Un cadre moderne doit donc faire une distinction rigoureuse entre :

  • la responsabilité éditoriale ;

  • la responsabilité des plateformes ;

  • l'accessibilité ;

  • la découverte de contenu ;

  • la distribution technique ; et

  • la protection des publics.

La proportionnalité a également son importance.

Les obligations devraient découler des risques avérés, de la responsabilité et du pouvoir de marché, plutôt que du simple fait qu'un service est devenu populaire.

Le but de la réforme doit être de créer des règles adaptées au marché des médias que nous construisons, et non de faire ressembler les nouveaux services aux entreprises pour lesquelles les règles existantes ont été initialement écrites.

Une chance de bâtir le prochain marché des médias

Il y a beaucoup d'éléments que nous saluons dans Watch this Space.

Le gouvernement a reconnu que la télévision s'oriente vers l'IP, que la frontière entre la diffusion classique et les médias en ligne s'estompe et qu'une architecture réglementaire développée pour une autre ère technologique aura besoin d'une réforme substantielle.

Ce sont des conclusions majeures, et la question la plus importante est de savoir ce que le gouvernement va en faire.

Il existe une tentation naturelle, lorsqu'un secteur établi est perturbé, d'identifier les institutions qui comptaient dans le marché précédent et de se demander comment la réglementation peut préserver leur position dans le suivant.

Nous pensons que ce serait une erreur. L'influence historique des diffuseurs britanniques n'est pas, en soi, un résultat d'intérêt public.

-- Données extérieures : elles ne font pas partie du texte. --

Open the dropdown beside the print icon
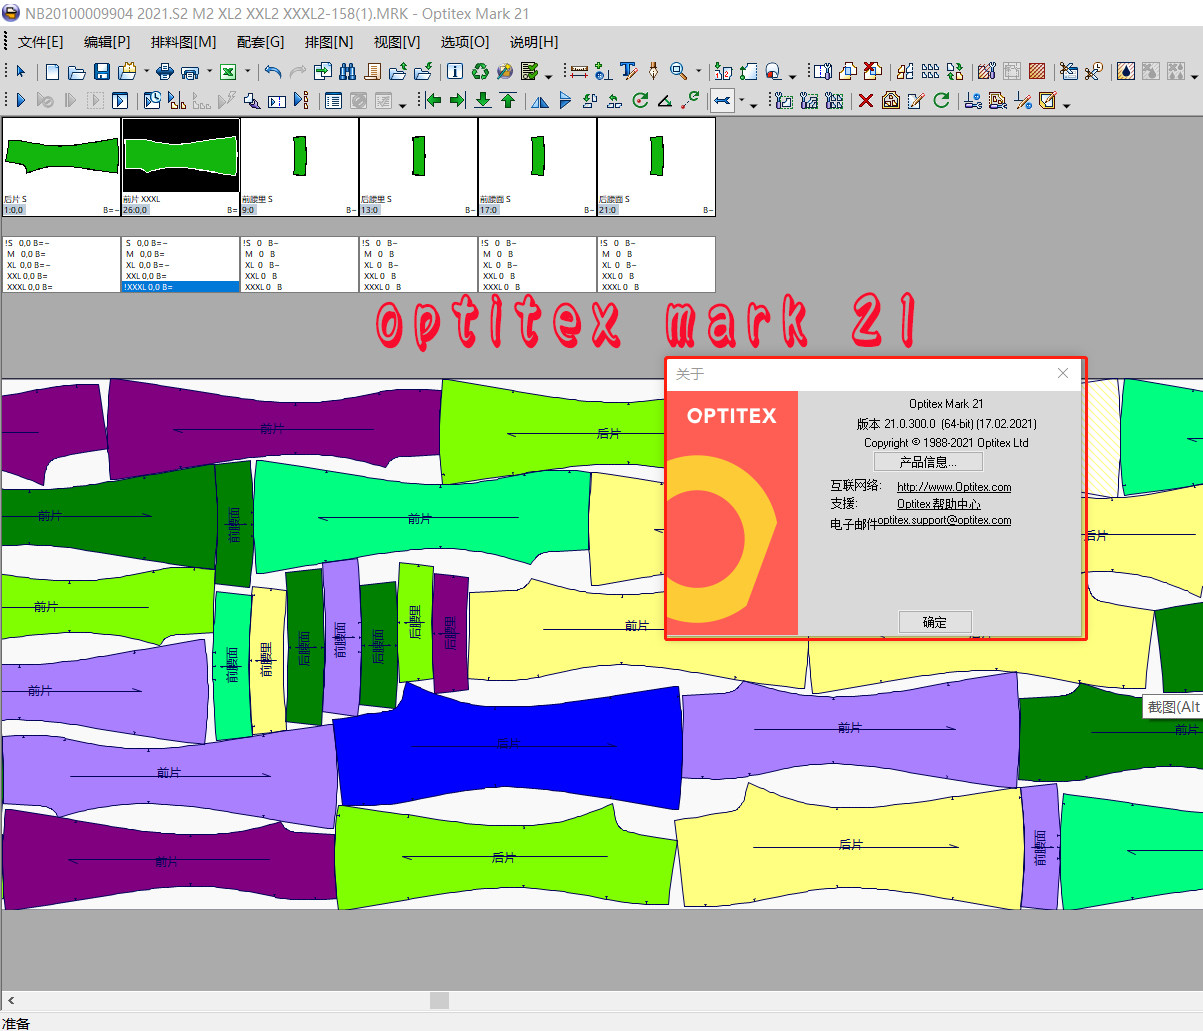This screenshot has width=1203, height=1031. (x=207, y=71)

Un journalisme de confiance importe. L'accès universel importe. La production d'origine britannique importe. L'accessibilité importe. Le pluralisme, la représentation culturelle, les programmes pour enfants et la couverture d'événements d'importance nationale peuvent tous importer.

Ce sont des résultats qui peuvent être débattus, définis et soutenus. Maintenir la part historique d'attention du public d'une organisation particulière est une chose différente. La réglementation ne devrait pas devenir un mécanisme visant à recréer des schémas historiques d'attention du public.

Les diffuseurs traditionnels peuvent et doivent jouer un rôle important dans la prochaine ère des médias. Ils possèdent des capacités créatives, éditoriales et techniques considérables et restent responsables de certains des contenus les plus importants du Royaume-Uni.

Mais l'avenir le plus solide pour ces organisations est celui où elles continuent d'innover avec succès au sein d'un marché concurrentiel, et non celui où le marché environnant est conçu pour reproduire la dynamique d'audience de l'ère de la diffusion classique.

Le Royaume-Uni a donc une opportunité bien plus grande que celle de recréer l'environnement de diffusion du passé au sein des plateformes technologiques de l'avenir.

Il peut concevoir un écosystème axé sur l'IP qui soit :

  • ouvert ;

  • interopérable ;

  • compétitif ;

  • accessible ;

  • résilient ;

  • neutre sur le plan technologique ; et

  • capable de reconnaître la valeur publique, quelle que soit l'institution qui la crée.

Il peut également réguler les préjudices réels sans traiter chaque défi réussi lancé à un acteur historique comme la preuve que quelque chose ne va pas.

Pour nous, cela laisse une question centrale pour la prochaine phase d'élaboration des politiques.

Ce n'est pas :

Comment préserver la position que les diffuseurs traditionnels détenaient à l'ère de la diffusion classique ?

C'est :

Quels sont les résultats qui importent réellement dans la prochaine ère des médias, et quelle est la manière la moins restrictive de les atteindre ?

C'est une question plus difficile.

Mais y répondre est bien plus susceptible de produire un marché des médias conçu pour l'avenir des publics, plutôt qu'un marché conçu autour de leurs habitudes passées.